There’s one hand-wavy mention of EPR (from 1935), but nothing at all about Bell’s theorem (from 1964), or demonstrations of non-locality (first done in the late 1970’s), or quantum information (sometimes attributed to Feynman in the early 1980’s), or any of the exciting work on quantum foundations that has been done in the last 30 years. This is quantum physics as a dusty old theory pressed under glass, not an exciting and active field of research.

It’s a little awkward to write this, of course, because I risk having my criticisms brushed off as the quibbles of somebody whose own book on the subject is directly in competition with this. And there are things I do like about the treatment, particularly the Feynman-to-de-Broglie bit at the beginning. As a whole, though, it wound up being a disappointment.

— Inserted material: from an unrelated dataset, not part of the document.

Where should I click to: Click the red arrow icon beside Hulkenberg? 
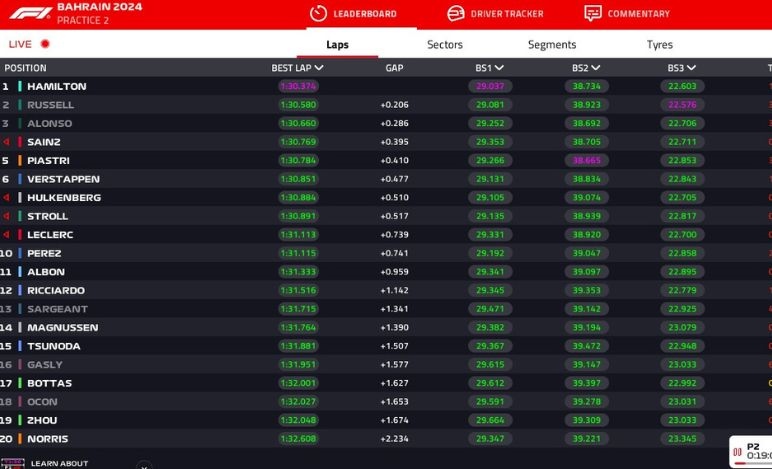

If you want to read a Feynman-style treatment of the subject, you’re still better off going with QED. And if you want to get a better feel for what’s currently interesting in the field, Anton Zeilinger’s Dance of the Photons is excellent.

2 comments

  1. Feynman does, as you said, use that approach in QED, but he very notably does not in The Feynman Lectures on Physics, where he instead starts out with finite-dimensional Hilbert spaces. That strikes me as a sounder approach for dealing with things that are not basically scattering or optics problems.

  2. The lack of any recent developments is fairly typical in books about quantum theory written by particle physicists. For them, quantum theory really is a dusty old theory pressed under glass and the interesting developments are elsewhere. In Manchester there really is no interesting quantum information or foundations research going on, so it is not too surprising that Brian and Jeff didn’t include anything about those subjects. This is one of the reasons why I left Manchester after my undergrad.

    I am still waiting for the perfect popular science book about quantum theory. Maybe I should look at Zeilinger’s book, although I suspect it might be a bit Copenhagenish for my tastes.